Habitual or stimulus-response learning processes are also known to be engaged during instrumental conditioning (
Dickinson and Balleine, 1993). However, when behavior is under control of the habitual system, rats become insensitive to changes in contingency between actions and outcome, such that responding persists on an action even if the outcome is no longer contingent on that action (
Balleine and Dickinson, 1998). Thus, the areas identified in the present study most likely pertain to associative learning processes related to the encoding of action-outcome and not stimulus-response associations. This possibility is also supported by previous studies implicating neurons in these areas in discriminating between different action-outcome associations (
Matsumoto et al., 2003;
Schultz et al., 2003), exhibiting sensitivity to reinforcer devaluation during reward-based action selection (
Valentin et al., 2007), and in showing increased activity during the perception of a response-reward contingency compared to when no contingency is perceived (
Tricomi et al., 2004).
To conclude, the present results highlight the brain systems involved in the adaptive control of behavior in humans.
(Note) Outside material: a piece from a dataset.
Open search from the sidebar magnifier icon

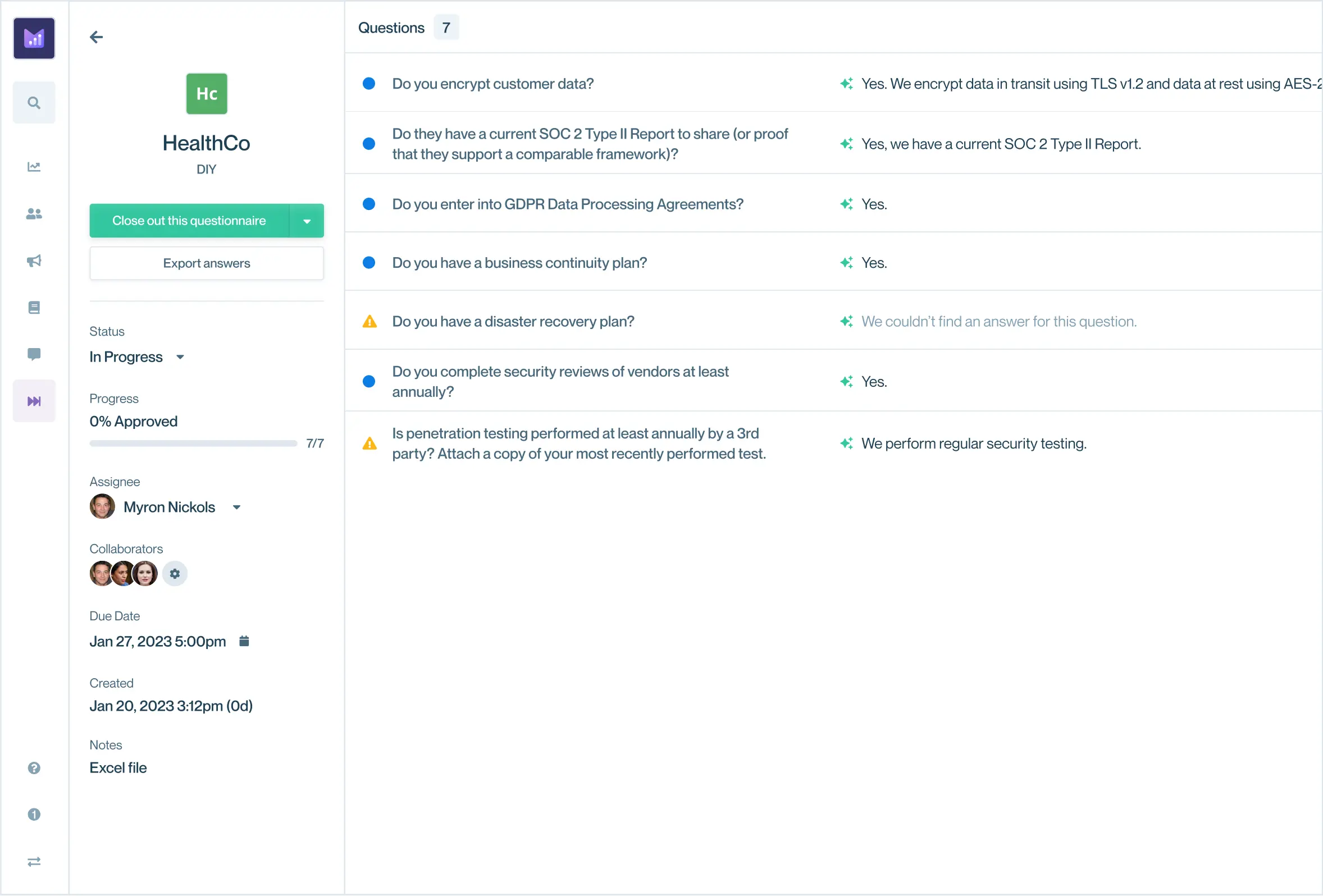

Activity in a network of brain regions including medial prefrontal cortex, medial orbitofrontal cortex and dorsomedial striatum was found to track changes in objective contingency. These findings in humans show remarkable parallels to previous results implicating medial frontal and dorsomedial striatum in mediating similar functions in the rodent brain (
Balleine and Dickinson, 1998;
Killcross and Coutureau, 2003;
Yin et al., 2005;
Balleine et al., in press). Indeed, this similarity between species appears to lead to the important conclusion that the brain systems involved in controlling goal-directed action selection are heavily conserved across mammalian species.